«El tiempo ha acompañado y eso siempre ayuda a que unas fiestas salgan bien», admitió el primer edil del Ayuntamiento, que se ha visto «desbordado» por la multitud de público que abarrotó la mayoría de los recinos festivos. Entre los actos más concurridos citó la tradicional subida del txopo, los concursos de paellas y tortillas y el 'Día del disfraz'. «Ha sido una auténtica gozada, porque hacía mucho tiempo que no se veía a tanta gente disfrazada durante las fiestas», resaltaba ayer Navarro.
Además de los conciertos de punk y las tres sesiones de fuegos de artificio, la verbena organizada en la avenida Trañabarren también fue considerada un acierto. «Ha dado mucho ambiente al barrio», puntualizó.

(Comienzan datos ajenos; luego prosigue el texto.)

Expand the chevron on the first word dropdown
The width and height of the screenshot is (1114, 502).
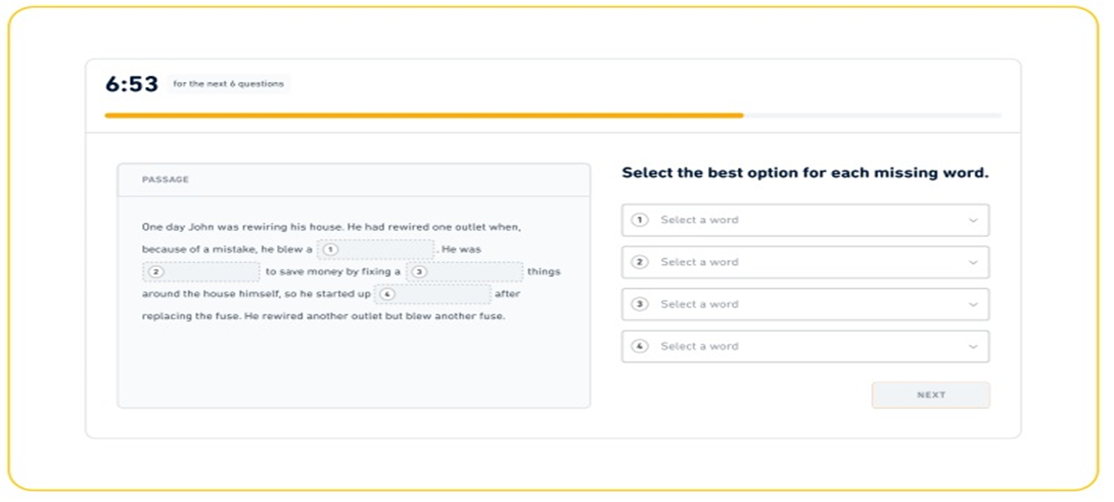tap(973, 221)
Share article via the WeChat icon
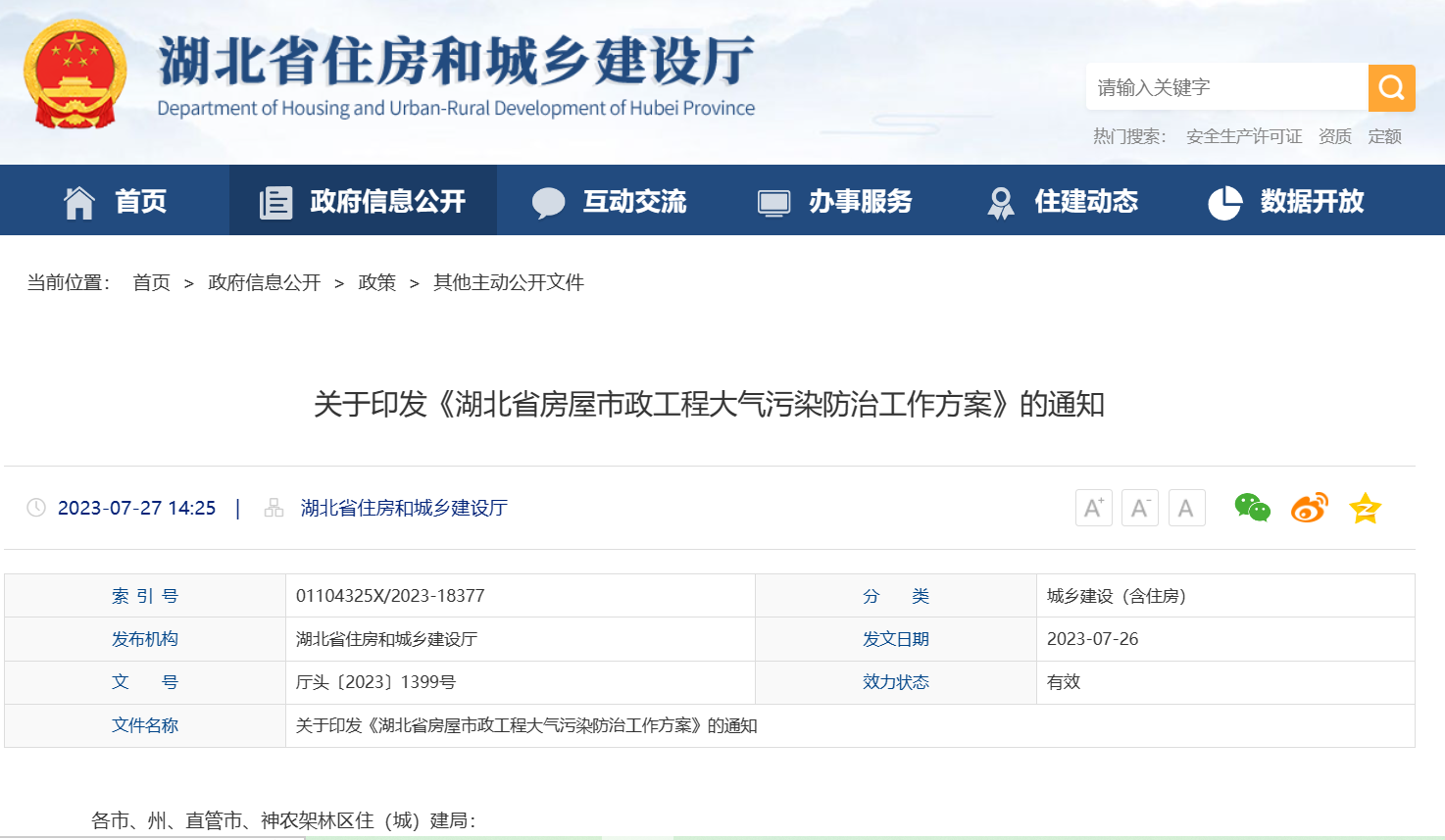The width and height of the screenshot is (1445, 840). [x=1252, y=508]

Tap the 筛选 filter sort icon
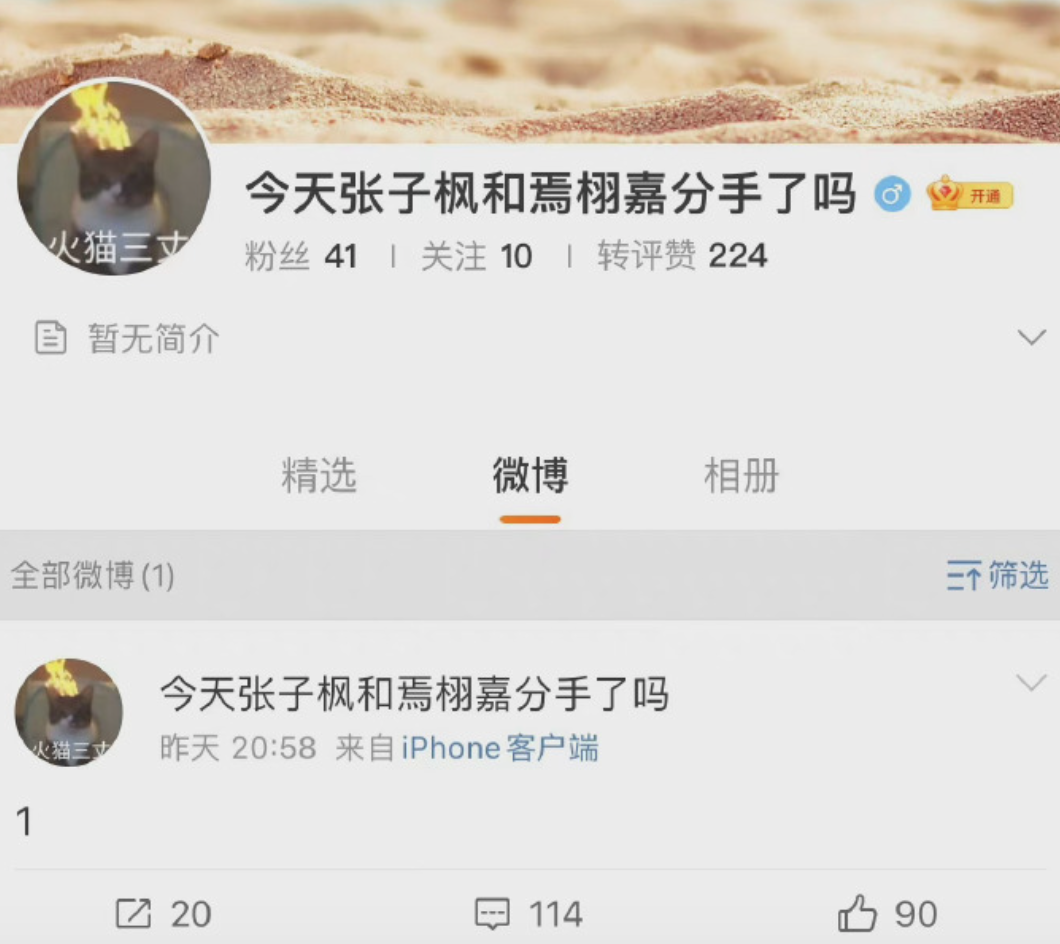963,575
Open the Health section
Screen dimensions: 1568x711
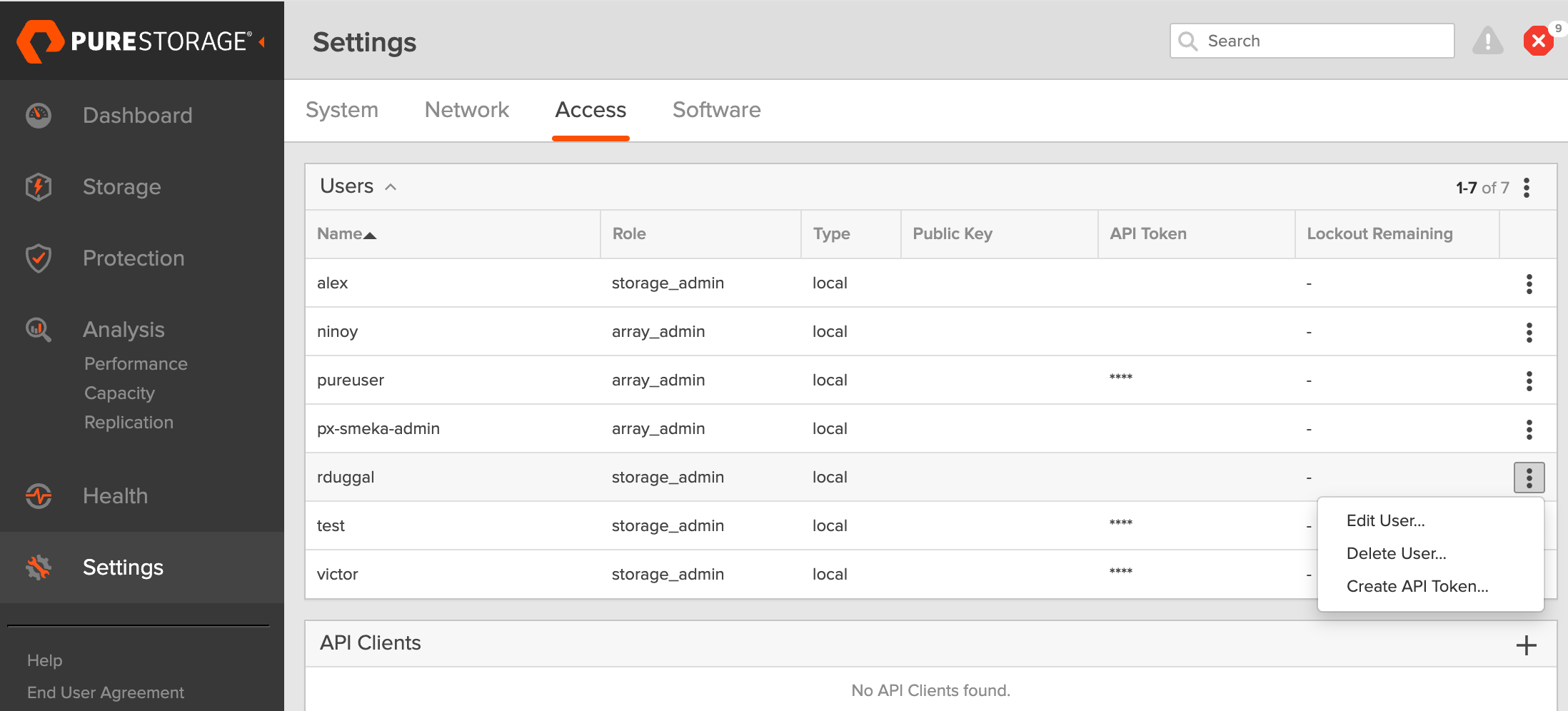point(37,495)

En el intenso color que ha caracterizado a las fiestas de Matiena contribuyó la asociación olotense de amigos del cerdo y el cordero, que llenó el viernes y el sábado la plaza de Traña con danzas y productos típicos de Girona.
La solidaridad también estuvo presente en los 'Sanprudentzios'. La Asociación de Familias con necesidades especiales Geu Be consiguió recaudar 1.840 euros gracias a través de la venta de pinchos de la txahala, de 240 kilos, que asaron el último día de fiestas. «La gente ha colaborado mucho, en poco tiempo ya no quedaba nada para vender», admitía Ana Nievas, una de las responsables de la asociación.